Islanders urged to think very carefully before they take part in open sea-based activities
The current lock-down restrictions allow for two hours of exercise a day. The guidance states you can go walking, cycling, running, sea swimming or take part in other open sea activities for your own health and welfare together with members of your household provided social distancing is maintained with any members of the public you may meet.
With the current fine weather, ormering tides and the Easter weekend approaching it is important that Islanders understand that sea based activities may be dangerous at the best of times. We know that people are desperate to take part in sea based activities but we are urging Islanders not to do so if they are not experienced, and those who are should take extreme care and consider any and all safety precautions. Anyone who has an
accident or gets into difficulty may need to use the emergency services which will divert important resources away from managing the COVID-19 situation.
In respect of the ormering tides this week – Islanders should recognise that ormering may be a dangerous activity. Advice from Sea Fisheries is that it is a risky exercise and this is not the time to try ormering for the first time. Sea Fisheries Officers have an obligation to police ormering as there are strict requirements regarding the size of ormers that can be collected and how they are found. While they will be policing ormering as normal, this will be more complicated than usual due to social distancing requirements. If we add into the mix people who don’t understand how to ormer and those who are trying it for the first time we are putting our frontline officers at unnecessary risk.
Similarly with recreational fishing from land, this is permitted as an open sea activity, but any person taking part should be experienced and take safety precautions and avoid fishing with people outside of your household, and always observe social distancing. This does not extend to recreational fishing from a boat, which is not advised.
Commercial fishing is considered essential work.
Dr Nicola Brink said: ‘While I appreciate that it is frustrating that people cannot take part in activities that they normally enjoy, I would urge Islanders to listen to the advice and stay at home,only make essential journeys and not to put themselves or others in danger.’

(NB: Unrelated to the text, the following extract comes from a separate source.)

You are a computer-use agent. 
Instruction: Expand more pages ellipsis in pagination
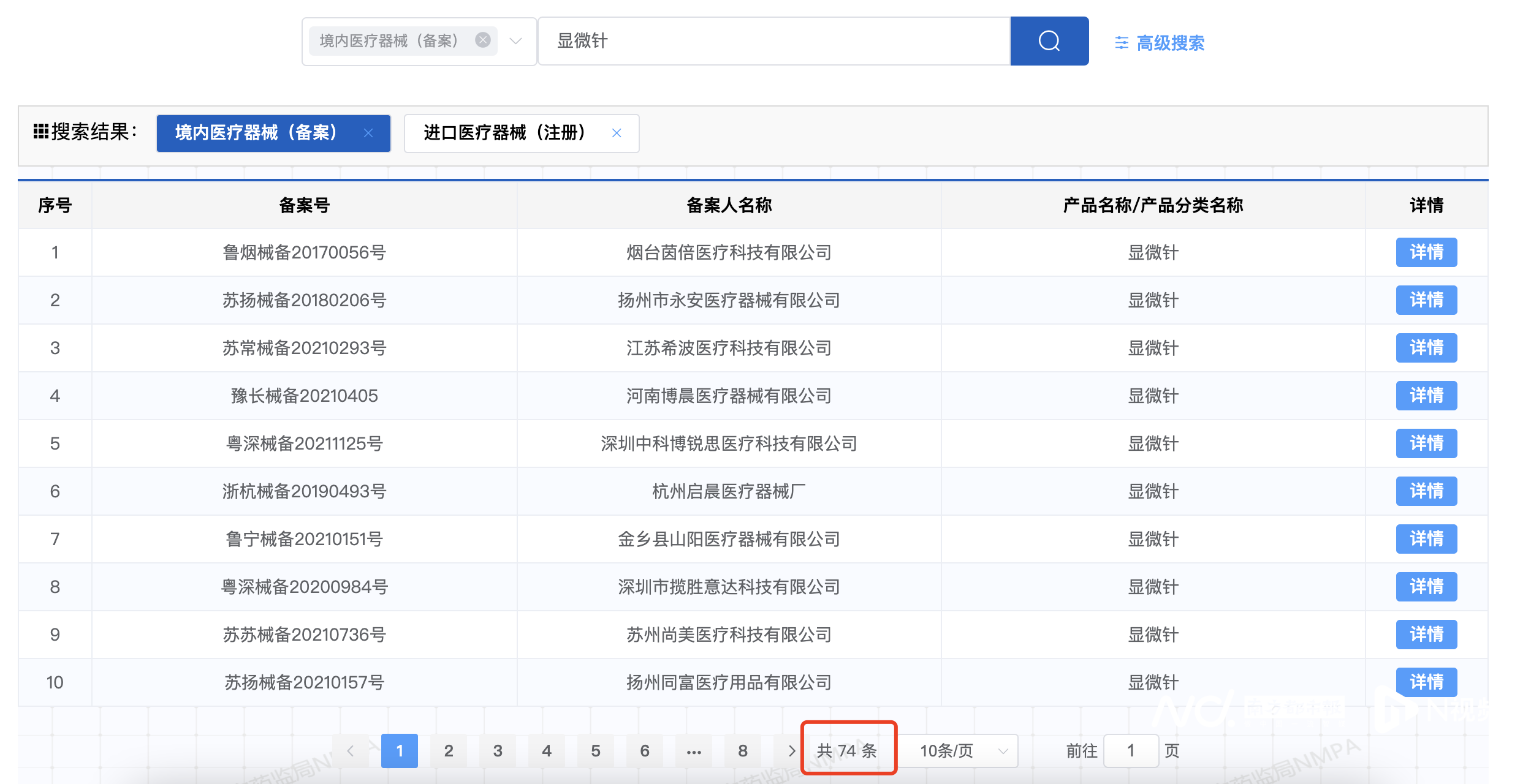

If you choose to take part in open sea activities it is at your own risk and it is advisable that you have other person from your household with you for safety reasons. If that is not possible, go with one other person provided that social distancing is maintained.
We understand that many Islanders live alone or with family members who are unable to exercise. You may, therefore, also exercise with one other person who is not a member of your household provided that social distancing measures are maintained.